Stored records —
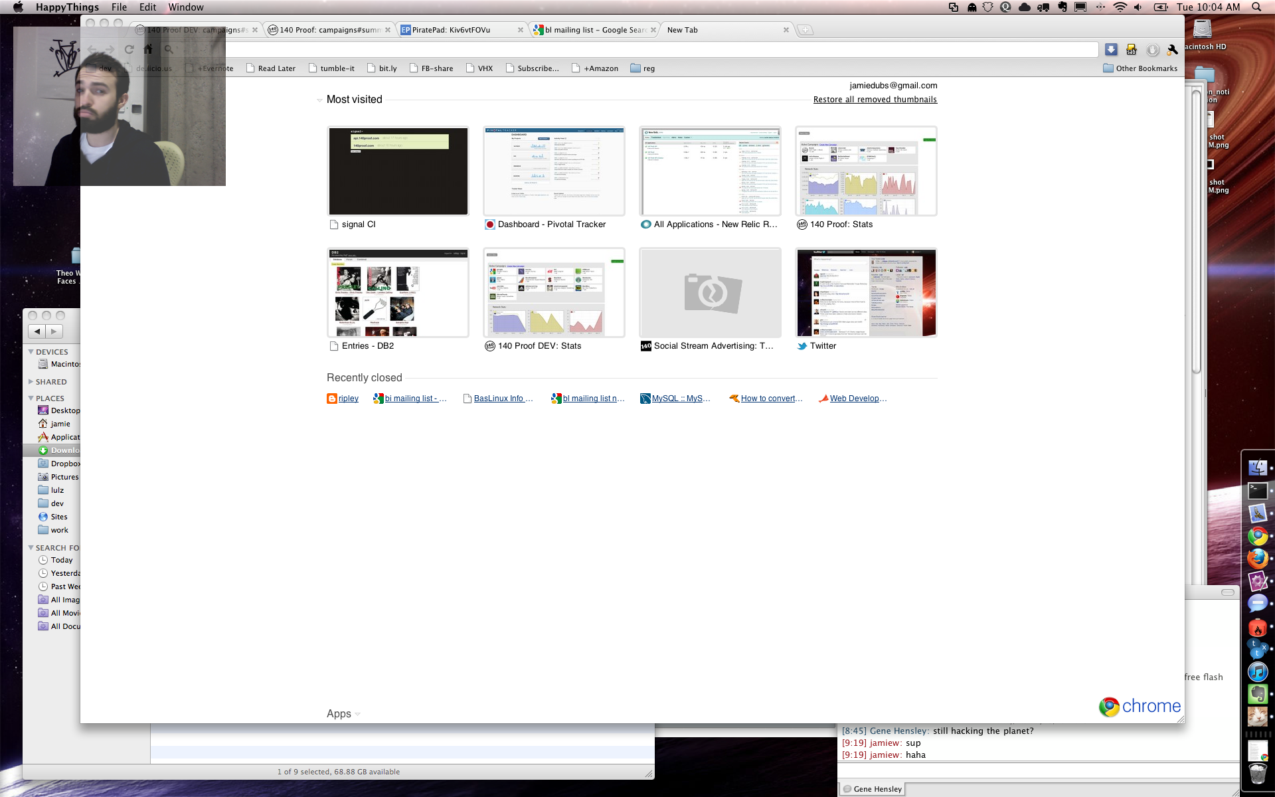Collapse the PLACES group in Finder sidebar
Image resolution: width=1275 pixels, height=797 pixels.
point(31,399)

...

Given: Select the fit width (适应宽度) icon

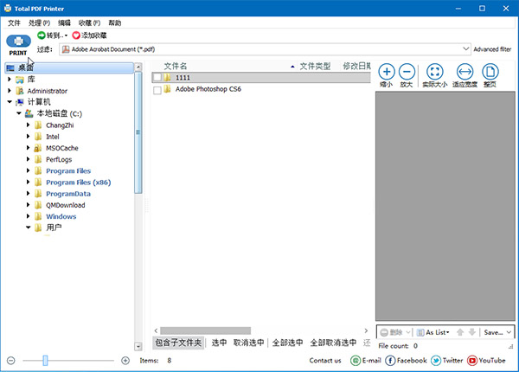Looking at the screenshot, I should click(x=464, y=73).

* * *

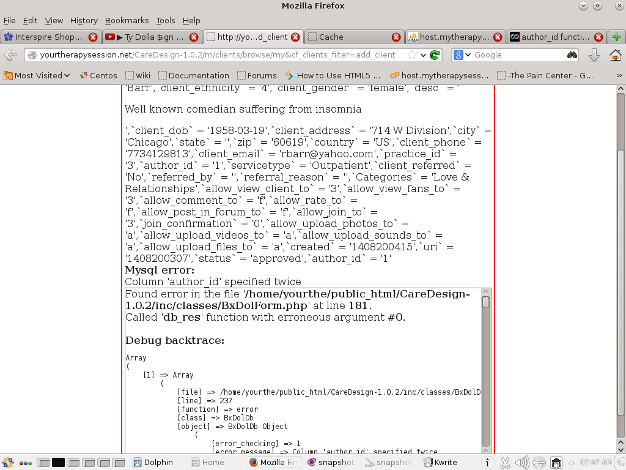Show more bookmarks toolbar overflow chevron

Task requirements —
Starting at the line containing "Collapse the PLACES group in Finder sidebar" and ending at the line containing "point(31,399)", change "sidebar" to "side panel" and give those lines again with everything else unchanged. Leave the pictures out of your answer.

The completed task —
Collapse the PLACES group in Finder side panel
Image resolution: width=1275 pixels, height=797 pixels.
point(31,399)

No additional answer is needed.